From an automation perspective, the developer has plans to use a combination of enhanced robotic process automation and new artificial intelligence (AI) features to boost its platform and make a difference in the working lives of its customers.

“AI will help us deliver better, more accurate automation, but I’m a fan of the practical applications of AI and making sure organisations understand AI before they adopt it,” said Cran, a chartered accountant and former CFO. 

“There’s technology that’s been around for a long time like robotic process automation — effectively simple apps that do robotic, repetitive tasks like month-end journaling,” added Cran. “Right now you can build a journaling app that can prepare best-case journals that are largely right and just need checking. This way you reduce input work massively through automation. 

“But we already have access to a new wave of technology,” he continued. “In time, this will allow users to request reporting data in particular formats. 

“For example, when generating a P&L, an accountant requires technology to have a mouse-driven query tool but the query has to exist in the first place – that’s how query language works. Using this new wave of AI bypasses this and allows queries to be built by the user.
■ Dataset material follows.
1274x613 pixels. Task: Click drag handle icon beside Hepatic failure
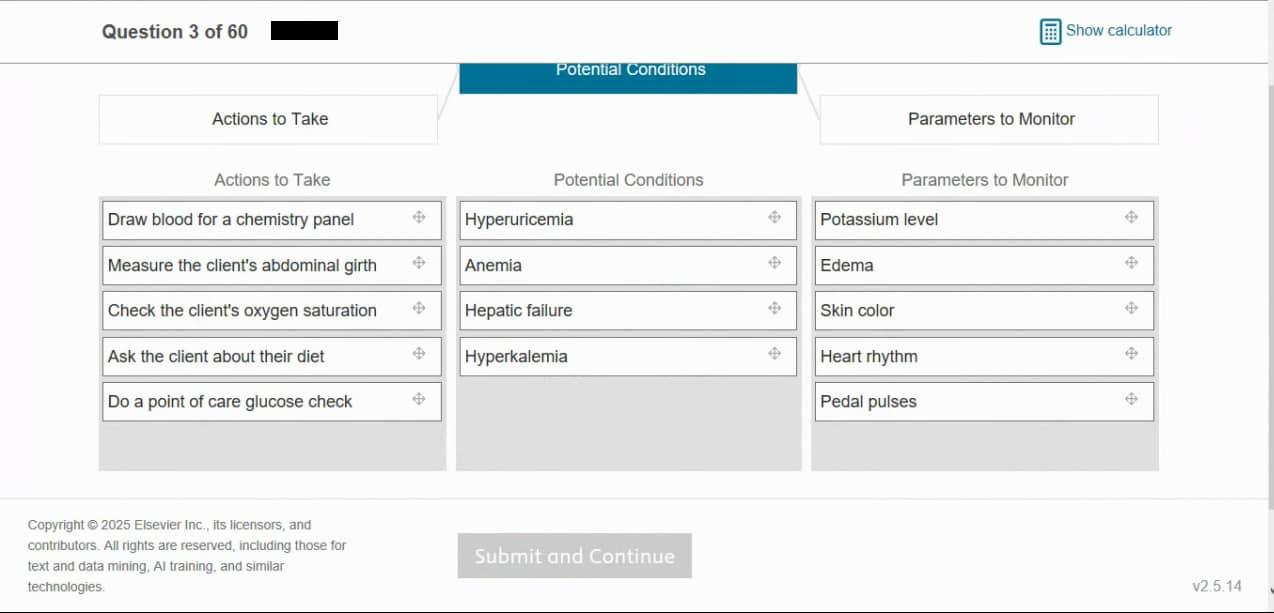point(774,308)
You can say ‘show me a P&L by month against actuals and highlight past months where the variance is above 5%, I’d like that in font 10, ready to export to Excel’. It’s powerful and simple versus the tech that’s already there and has the potential to transform the CFO’s life.”

Collaboration and insights

The collaboration aspect of AccountsIQ’s development involves moving towards faster, in-platform communication by sending messaging back and forth on the system itself rather than email or other channels.

Cran told AccountingWEB that work on this had started at a basic level, for example, to allow the finance team to communicate with non-financial staff via the platform on things that pertain to them, like seeing and approving budgets or requisitioning items.  

“We’re now moving towards taking this to the level of month-end close – so much information is not saved on the platform and lost – trying to get across the power of on-platform communication.”

Current users won’t have to wait long to get tangible details of AccountsIQ’s plans for insights, as the developer has a major release lined up for next month. 

According to Cran, the platform will open up powerful analysis technology that will allow Excel pivot tables and increase business intelligence from within the platform. 

“We’re opening up our business intelligence side with a redesigned database table to allow better intelligence,” said Cran. “You can use this to become data-led in multiple ways, building a central warehouse for critical financial and non-financial KPIs. For example, a hotel business can bring in data such as available hotel rooms and occupancy rates, and use that in conjunction with finance information to forecast.”